В записке 1836 г. Михаил Кюхельбекер рассказывает сестрам о намерении Вильгельма жениться на молоденькой дочери баргузинского почтмейстера Дросиде Ивановне Артеновой. Братья, поначалу так стремившиеся жить вместе, исполнив свою мечту, чуть ли не жалели о ее свершении. Каторга, поселение, неизбежная необходимость крестьянским трудом добывать кусок хлеба для себя и своей семьи, тяжелые неприятности, вызванные собственной женитьбой, поскольку государство и церковь стремились всеми силами разрушить «незаконный» брак: будущая жена Михаила Кюхельбекера родила ребенка в девичестве, декабрист был крестным отцом девочки, а кум на куме, по церковным правилам, не мог жениться. Все это, вместе взятое, сделало Михаила суше, рачительнее, черствее, чем был он в юные годы. И наоборот: крепостное заключение, молчание одиночки, собеседование в течение длительного срока с одними лишь книгами, коих было немного, и в том числе – присланные Пушкиным, да с дневником, как бы законсервировало в характере Вильгельма приподнятую романтичность, усилило его странности, некую эксцентричность, излишнюю возбуждаемость по пустякам. Наверное в глазах брата, более близкого к земным тяготам, женитьба Вильгельма выглядела несколько комичной.

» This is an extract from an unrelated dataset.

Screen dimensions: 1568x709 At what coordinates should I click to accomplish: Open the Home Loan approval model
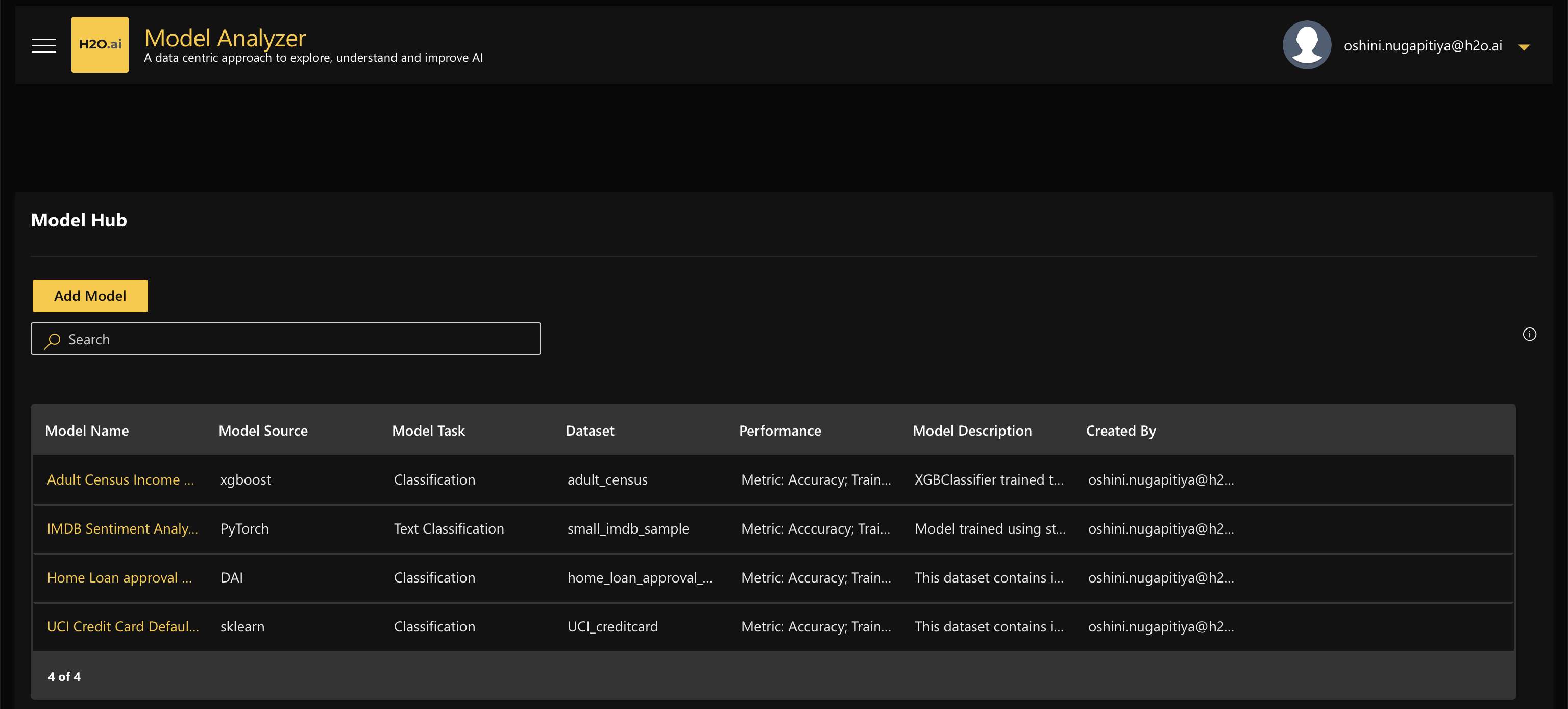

Но вернемся к С. Н Дирину. Его приятель, И. И. Панаев, автор широко известных мемуаров, как-то завел разговор о нем и об его взаимоотношениях с Пушкиным, с другом и издателем поэта П. А. Плетневым. «А знаете ли, почему Пушкин был так внимателен и вежлив к нему?» – «Почему же? Ведь он был со всеми таков?» – «Нет, – отвечал Плетнев, – с ним он был особенно внимателен – и вот почему. Я как-то раз утром зашел к Пушкину и застал его в передней, провожающим Дирина. Излишняя внимательность его и любезность к Дирину несколько удивила меня, и когда Дирин вышел, я спросил Пушкина о причине ее. «С такими людьми, братец, излишняя любезность не вредит», – отвечал улыбаясь Пушкин. «С какими людьми?» — спросил я с удивлением. «Да ведь он носит ко мне письма от Кюхельбекера... Понимаешь? Он служит в III отделении». Я расхохотался и объяснил Пушкину его заблуждение. Дирин, разумеется, ничего не знал о подозрении Пушкина; он пришел бы от этого в отчаяние, но Пушкин после этого обнаружил к нему уже действительное участие, что доказывает и предисловие его к переводу Сильвио Пеликко».
Между тем, следствие по поводу письма Кюхельбекера, переданного неизвестным лицом Пушкину, а стало быть, провезенного незаконным путем, перекинулось в Сибирь. К генерал-губернатору Броневскому пришло в Иркутск письмо от Бенкендорфа:
«Дошло до сведения моего, что находящийся в С.-Петербурге камер-юнкер Пушкин получил от госуд. преступника Вильгельма Кюхельбекера из Баргузина от 12 февраля с. г. письмо, помимо III отделения... Хотя письмо сне ничего непозволительного не заключает, но тем не менее я обязываюсь покорнейше просить В[аше] Прев[осходительство] узнать, каким образом письмо сие было отправлено и почему оно не было предоставлено для просмотра по примеру прочих писем в III отделение».
Граф Александр Христофорович Бенкендорф несомненно лукавил: в письме Кюхельбекера было и нечто «непозволительное», что заинтересовало графа: выяснялось, что Пушкин посылал другу и книги и, возможно, письма, «помимо III отделения».
В Главном управлении Восточной Сибири тотчас завели следственное дело. Оно и доныне хранится в Иркутском архиве, и называется: «Относительно писем, посланных от государственного преступника Вильгельма Кюхельбекера, помимо установленного порядка, в Санкт-Петербург к камер-юнкеру Пушкину и к здешнему городничему Ловцову».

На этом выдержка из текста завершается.